§ **Your task**: Quote the records that follow in full and exactly; leave out the pictures.

§ **Data for this task**:
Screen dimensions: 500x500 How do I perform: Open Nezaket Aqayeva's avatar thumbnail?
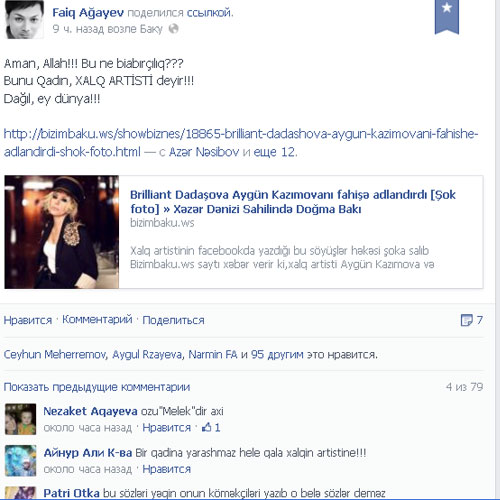click(20, 419)
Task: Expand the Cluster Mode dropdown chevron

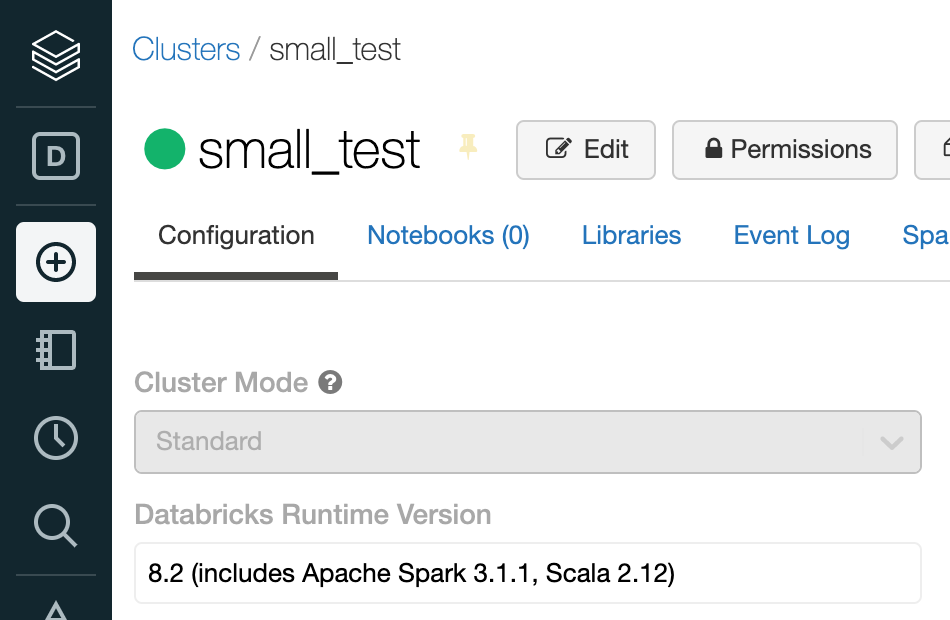Action: pos(893,441)
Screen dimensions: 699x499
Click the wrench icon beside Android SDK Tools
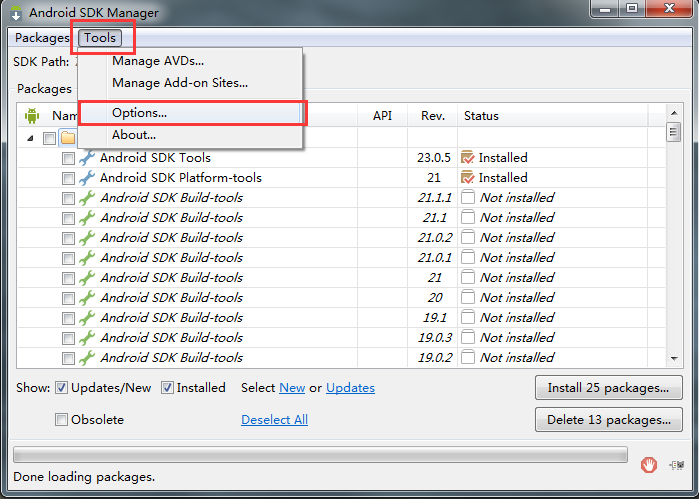point(87,158)
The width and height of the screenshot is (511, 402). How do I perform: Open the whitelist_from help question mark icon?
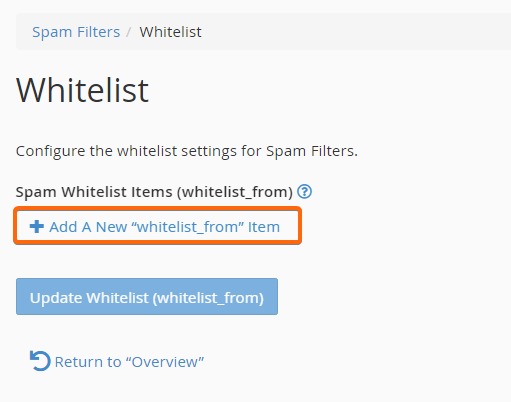(304, 192)
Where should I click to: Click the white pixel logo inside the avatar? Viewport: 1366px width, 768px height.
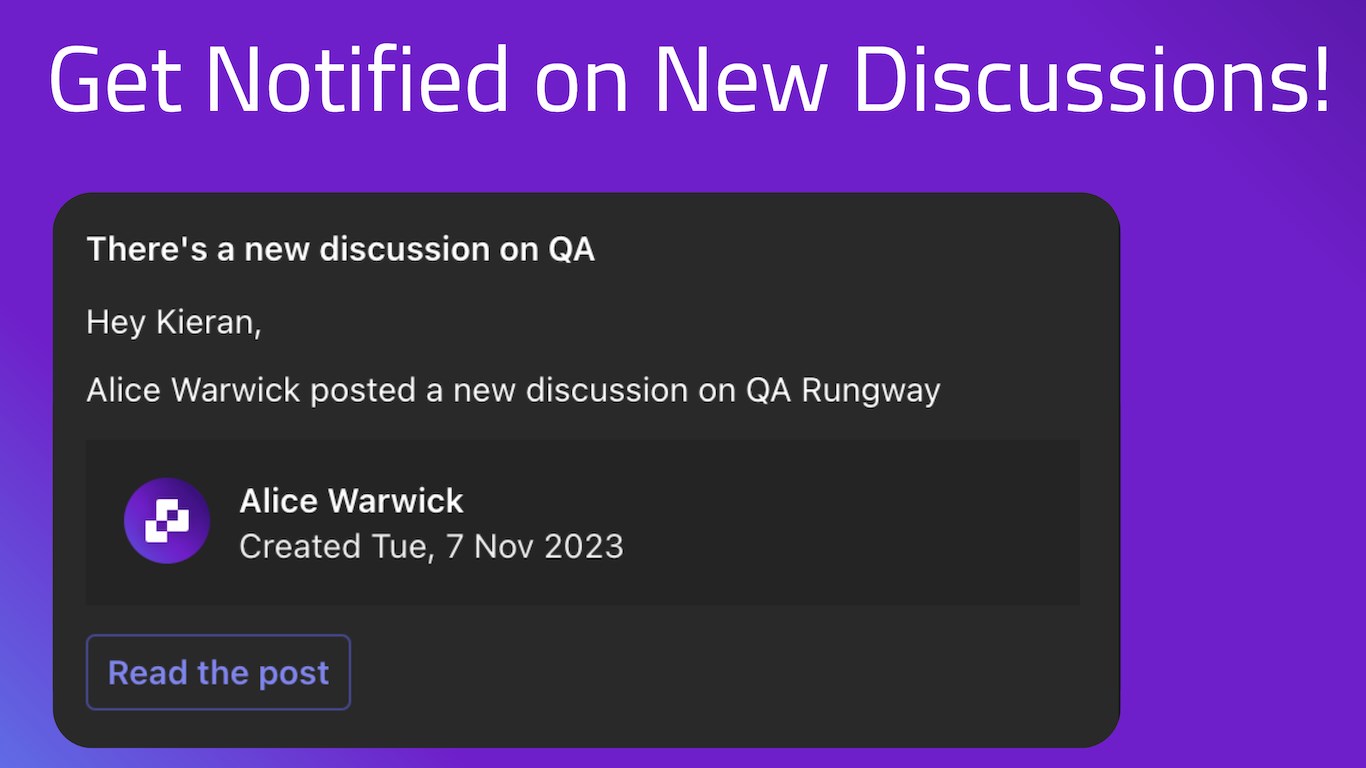pos(167,521)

§ **Result**:
Screen dimensions: 500x500 How do I perform: Open Nezaket Aqayeva's avatar thumbnail?
click(20, 419)
Task: Expand the Cluster Mode dropdown chevron

Action: pos(893,441)
Screen dimensions: 699x499
Click the wrench icon beside Android SDK Tools
point(87,158)
The width and height of the screenshot is (511, 402). How do I perform: Open the whitelist_from help question mark icon?
(304, 192)
Where should I click to: Click the white pixel logo inside the avatar? Viewport: 1366px width, 768px height.
pos(167,521)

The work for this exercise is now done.